Mas aquelas não eram palavras! Prox escutou, abismado, os sons que irrompiam da boca esgarçada de Arilou. Era como se as palavras tivessem sido levadas pelo mar e arredondadas pelas ondas, perdendo todo o sentido. Em seguida, surpreso, ele assistiu aos balbucios darem lugar a um discurso comum, claramente proferido numa vozinha infantil.

“Estou cumprindo uma tarefa para a aldeia, Mestre Skein. No momento estou localizando tempestades muitos quilômetros acima da costa. Vou levar horas para retornar.”

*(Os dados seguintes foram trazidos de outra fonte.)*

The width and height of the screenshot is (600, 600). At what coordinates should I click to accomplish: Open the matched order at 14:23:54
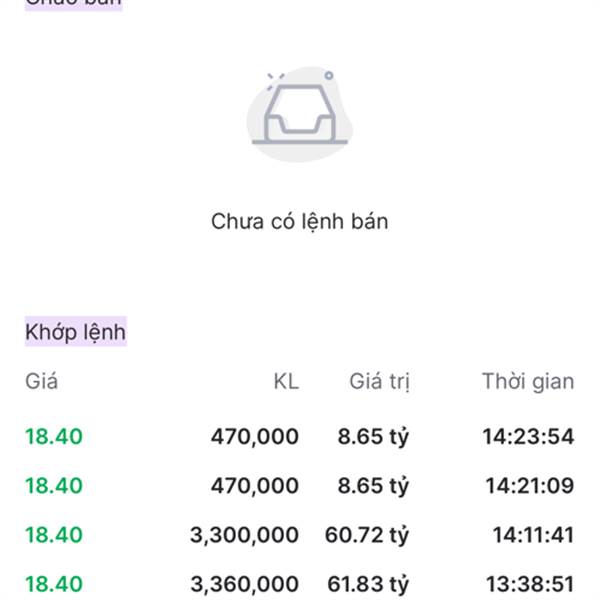pos(527,436)
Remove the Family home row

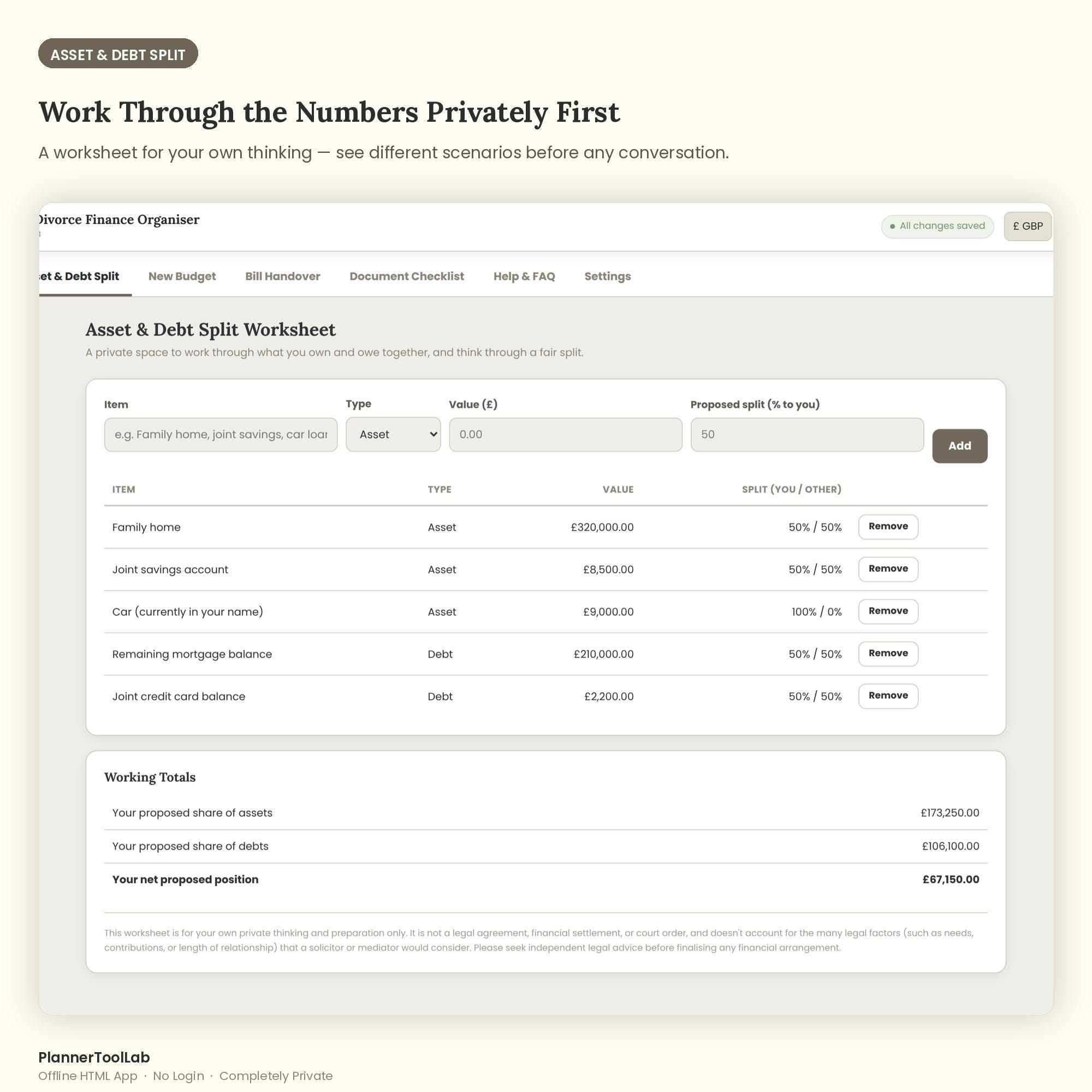pos(888,526)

Foi necessário um breve instante para que Prox percebesse que a fala não era de Arilou. Era da pequenina acompanhante, e ele compreendeu por que ela não havia deixado o recinto. Por mais sagaz que fosse a mente de Arilou, parecia que ela ainda não dominava a própria língua com maestria, queixa nada incomum entre os Perdidos. A acompanhante decerto era uma irmã mais nova, com imensa prática em compreender e traduzir os balbucios de Arilou. As palavras haviam sido proferidas com autoridade, frieza e bom timbre, e por um instante Prox se perguntou se a verdadeira voz de Arilou estaria forçando a passagem através de sua dócil e pequenina intérprete, se sua personalidade dominava a da outra menina, como a correnteza prateada de um rio invadindo o leito de um córrego minguado.

“Então não vamos pedir que retorne de imediato.” Skein, fazendo frente à confiança na voz de Arilou, assumira um tom endereçado a um adulto, e não a uma criança. “Você está vendo uma tempestade? Onde você está?”

“Estou no Cume Perifrio e vejo nuvens de tormenta emaranhadas nos cabelos de Mãe Dente. Preciso observar mais para ter certeza, mas acredito que deva chegar aqui amanhã à noite.”

O Cume Perifrio era um promontório localizado a oitenta quilômetros da costa, de onde se via o mar e uma imensa coluna de vapor, e em cuja base repousava a ilha de Mãe Dente, de contornos irregulares feito uma torta pisoteada. Mãe Dente era o mais beligerante dos vulcões, e nada além dos pássaros penetrava suas matas vivas e fumegantes. Nuvens de tempestade se adensavam nos arredores, como se atraídas por sua fúria.

Lá se vão os planos de testar a garota depressa e dar o fora daqui , pensou Prox, desanimado. A trilha do despenhadeiro que levava até aquela parte da costa já era bastante perigosa em dias secos. Quando chovia, a rocha vermelha amolecia como chocolate, formando um lamaçal escorregadio junto aos precipícios. Começava a parecer que eles ficariam presos naquele fim de mundo .

“Você compreende que eu vim até aqui para testar o uso dos seus poderes e de tudo que você aprendeu na Escola de Perdidos?”, indagou Skein. “Preciso que você esteja pronta amanhã.”

“Compreendo. Estarei pronta.” Uma borboleta preta e aveludada adentrou a gruta sombria, e com perverso atrevimento pousou na bochecha empoada de Arilou. Ela não se mexeu; a borboleta abriu as asas bem diante dos olhos da menina, ostentando o mesmo tom azul-lazulita das penas em seus cabelos. Prox se viu tomado de um pavor inexprimível. O que poderia simbolizar uma garota com feições de mármore e bochechas de borboleta? Ele já tinha visto outros Perdidos, claro, mas havia algo mítico naquela criança, serena como um oráculo em sua gruta no oceano.

Era como se uma mão divina tivesse concentrado, naquela menina, os melhores traços da confusão de linhagens característica da aldeia. O mínimo de sangue estrangeiro para uma Perdida, o mínimo de sangue de pirata para os olhos cinzentos, a pele marrom-amarelada, o rosto saliente e elegante, o mínimo de sangue Rendeiro para aquele assustador senso de alteridade... era possível ficar com ela e descartar todo o resto da aldeia.

“Então retornaremos assim que amanhecer. Que a boa sorte esteja com você e que a poupe dos nevoeiros. Vamos deixá-la sozinha.” Skein se levantou, e Prox fez o mesmo. Enquanto batia a terra dos joelhos com um chicote comprido, Prox lançou mais uma olhadela à Lady Perdida, que ainda tinha o olhar vidrado, como se em seu domínio repousasse todo o céu turvo e o mar ribombante.